No ano seguinte, Lula prosseguiu em sua tentativa desesperada de sabotar a Lava Jato.
Em maio de 2015, o então senador Delcídio do Amaral foi à sede do Instituto Lula, em São
Paulo. Àquela altura, líder do governo no Senado, Delcídio era um interlocutor frequente de
Lula sobre a situação precária do governo Dilma no Congresso, mas, principalmente, sobre
o avanço da Lava Jato em direção ao coração petista. Na conversa, Lula se disse
preocupado com a possibilidade de seu amigo, o pecuarista José Carlos Bumlai, ser
engolfado pela operação.
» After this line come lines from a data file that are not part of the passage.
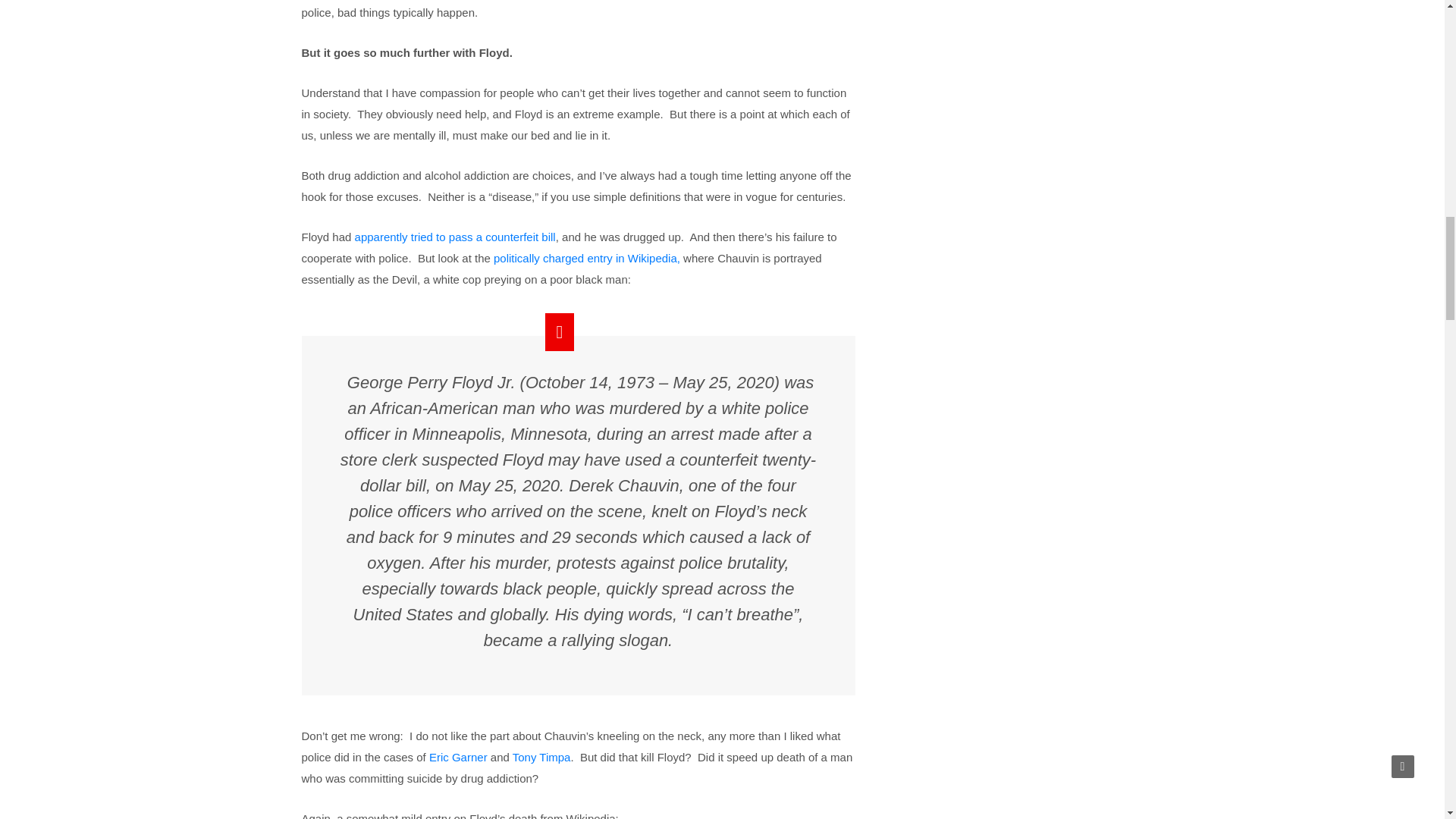
Eric Garner (458, 757)
politically charged entry in Wikipedia, (586, 257)
Tony Timpa (541, 757)
apparently tried to pass a counterfeit bill (455, 236)
Given the description of an element on the screen output the (x, y) to click on. 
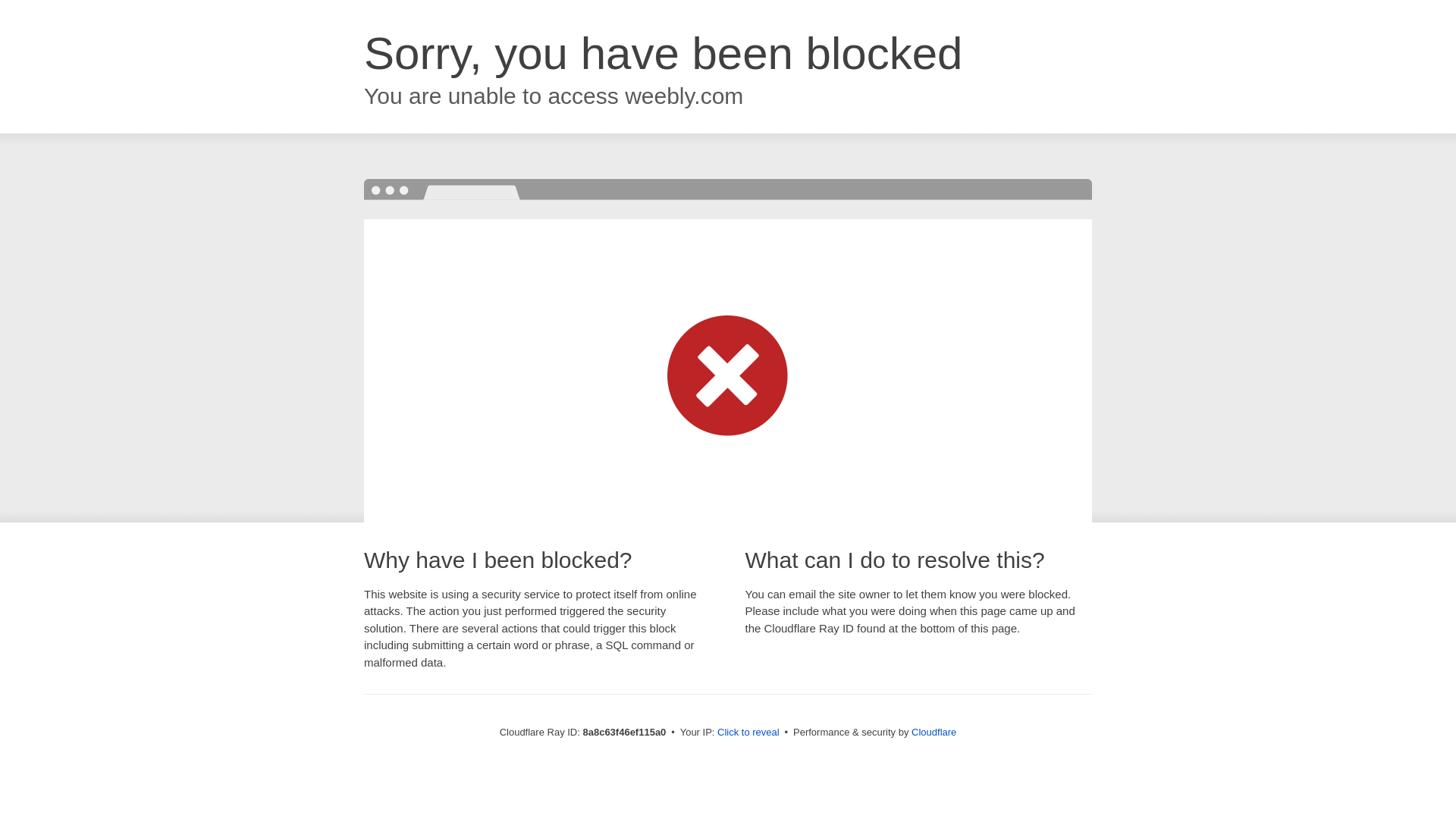
Cloudflare (933, 731)
Click to reveal (747, 732)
Delcídio percebeu que fora convocado para discutir o assunto.
Avisou que Bumlai poderia ser preso devido às delações do lobista Fernando Baiano e do
ex-diretor da Petrobras Nestor Cerveró. Delcídio também tinha medo disso, pois recebera
propina junto com Cerveró. Então, contou a Lula que, quatro meses antes, recebera um
pedido de ajuda financeira de Bernardo, filho de Cerveró. Delcídio afirma que Lula
determinou que era preciso ajudar Bumlai.

Assim, Delcídio passou a trabalhar. Dias depois, encontrou-se com Maurício, filho de
Bumlai, e “transmitiu o recado e as preocupações de Lula”. Maurício topou a empreitada:
era preciso bancar as despesas com advogado e sustentar a família para “segurar” a
delação de Cerveró e, assim, tentar salvar o pai de Maurício. Nos meses seguintes,
Maurício Bumlai entregou R$ 250 mil em espécie a um assessor de Delcídio, em encontros
em São Paulo. O dinheiro era levado depois à família Cerveró. Quando, em setembro,
ÉPOCA publicou que Cerveró fechara um acordo de delação, Maurício interrompeu os
pagamentos. Em novembro de 2015, Delcídio foi preso, por ordem do Supremo, por tentar
obstruir a Lava Jato.

Por meio de nota, o Instituto Lula afirma que “não há nenhum” ato ilegal nas delações dos
executivos da Odebrecht e que as delações não são provas, mas “informações prestadas
por réus confessos que apenas podem dar origem a uma investigação. Por enquanto, o que
existe são depoimentos feitos aos procuradores, a acusação, divulgados de forma
espetacular”. Sobre a “conta Amigo”, a nota afirma ser “a mais absurda de todas as ilações
no depoimento de Marcelo Odebrecht”. “Se for verdadeiro o depoimento, Marcelo
Odebrecht teria feito, na verdade, um aprovisionamento em sua contabilidade para
eventuais e futuras transferências ou pagamentos. A ser verdadeira, trata-se, como está
claro, de uma decisão interna da empresa. Uma ‘conta’ meramente virtual, que nunca se
materializou em benefícios diretos ou indiretos para Lula.” Sobre a ajuda da Odebrecht a
Luís Cláudio, um dos filhos de Lula, o Instituto Lula afirma que “mesmo considerando real
o relato de delatores que precisam de provas, Emílio Odebrecht e Alexandrino Alencar
relatam que a ajuda para o filho de Lula iniciar um campeonato de futebol americano foi
voluntária e após diversas conversas e análises do projeto”. Sobre a mesada de R$ 5 mil
que a Odebrecht pagou por anos a Frei Chico, irmão do ex-presidente, a nota afirma que
“não só Lula não pediu, como não foi dito que Lula teria pedido”. Afirma que o principal
assessor de Lula, Paulo Okamotto, “negou ter recebido qualquer ‘mesada’ de Alexandrino
Alencar”. O Instituto diz que a Odebrecht não inventou Lula como palestrante e que “as
palestras eram lícitas e legítimas”.